Und zum zweiten: Vor 75 Jahren, nämlich am 25. Juni 1947, kam es zur ersten Veröffentlichung in den Niederlanden. Dabei basierte „Het Achterhuis“ auf der von Annes Vater Otto Frank gekürzten Fassung (Version c). Die nun vorliegende Sonderausgabe bietet die von Mirjam Pressler (1940-2019) edierte und vom Anne Frank Fonds autorisierte, alle Versionen umfassende Lesebuchfassung (Version d) des Tagebuchs. Zudem wird der Text hilfreich ergänzt von vielen sachdienlichen Hinweisen, auch solchen zum weiteren Schicksal der Menschen, die Anne Frank erwähnt hat.

Von Frankfurt über Aachen nach Amsterdam

Anne (Annelies Marie) Frank war die zweite Tochter der Eheleute Edith und Otto Frank. Ihre Schwester Margot war drei Jahre älter. Frühzeitig erkannten die Eltern, welche Gefahr die Machtergreifung Adolf Hitlers für die jüdische Bevölkerung bedeutete. Schon 1933 zog die Familie von Frankfurt nach Amsterdam – bis auf Anne, die zunächst noch bis zum Februar 1934 bei ihrer Großmutter in Aachen lebte.

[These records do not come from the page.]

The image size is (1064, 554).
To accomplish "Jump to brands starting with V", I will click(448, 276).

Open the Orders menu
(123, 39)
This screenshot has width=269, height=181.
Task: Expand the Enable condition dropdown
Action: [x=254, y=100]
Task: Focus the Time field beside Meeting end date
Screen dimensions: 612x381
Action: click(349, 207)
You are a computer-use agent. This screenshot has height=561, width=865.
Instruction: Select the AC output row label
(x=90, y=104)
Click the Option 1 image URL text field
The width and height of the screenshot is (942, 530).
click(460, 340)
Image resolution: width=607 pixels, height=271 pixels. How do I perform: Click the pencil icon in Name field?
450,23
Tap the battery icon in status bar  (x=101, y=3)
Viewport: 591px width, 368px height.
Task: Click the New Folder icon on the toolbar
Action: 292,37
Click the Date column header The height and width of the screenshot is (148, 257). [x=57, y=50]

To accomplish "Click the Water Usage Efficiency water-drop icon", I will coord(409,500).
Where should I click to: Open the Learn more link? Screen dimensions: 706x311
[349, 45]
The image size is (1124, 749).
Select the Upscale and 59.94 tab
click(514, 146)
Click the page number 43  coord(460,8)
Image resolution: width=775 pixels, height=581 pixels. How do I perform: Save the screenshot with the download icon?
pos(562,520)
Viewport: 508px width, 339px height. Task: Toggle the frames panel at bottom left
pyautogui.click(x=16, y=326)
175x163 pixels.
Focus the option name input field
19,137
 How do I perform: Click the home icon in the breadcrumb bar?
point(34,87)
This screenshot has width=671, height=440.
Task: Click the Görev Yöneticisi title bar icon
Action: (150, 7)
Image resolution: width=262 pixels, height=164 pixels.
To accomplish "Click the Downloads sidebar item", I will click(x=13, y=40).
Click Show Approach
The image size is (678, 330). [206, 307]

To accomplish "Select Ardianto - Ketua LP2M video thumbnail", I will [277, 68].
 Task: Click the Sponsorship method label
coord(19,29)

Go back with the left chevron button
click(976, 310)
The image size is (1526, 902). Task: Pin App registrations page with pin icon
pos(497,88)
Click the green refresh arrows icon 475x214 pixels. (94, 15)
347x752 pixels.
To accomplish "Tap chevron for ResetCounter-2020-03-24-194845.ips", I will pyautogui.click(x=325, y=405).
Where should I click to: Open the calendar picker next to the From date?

Die Nazis befahlen der jüdischen Bevölkerung in den Niederlanden im Mai 1942 das Tragen eines „Judenstern“. Foto: Bücheratlas

Mit der deutschen Besetzung der Niederlande im Mai 1940 und der Einführung des „Judenstern“ im Mai 1942 änderten sich die Lebensumstände für die jüdische Bevölkerung radikal. Auch diesmal sind die Eltern weitsichtig: Für den Fall der Fälle hatten sie über Monate hinweg ein Versteck vorbereitet. Der Notfall trat ein, als Margot aufgefordert wurde, sich für den „Arbeitseinsatz im Osten“ zu melden. Am 6. Juli 1942 bezog die Familie ihr Versteck in einem Hinterhaus an der Prinsengracht 263. Wenige Tage später kamen die dreiköpfige Familie van Pels und im November der Zahnarzt Fritz Pfeffer hinzu. Fünf Personen, die ihnen geholfen haben, wurden später von der Gedenkstätte Yad Vashem in Israel als „Gerechte unter den Völkern“ ausgezeichnet: Jan und Miep Gies, Johannes Kleiman, Viktor Kugler und Bep Voskuijl.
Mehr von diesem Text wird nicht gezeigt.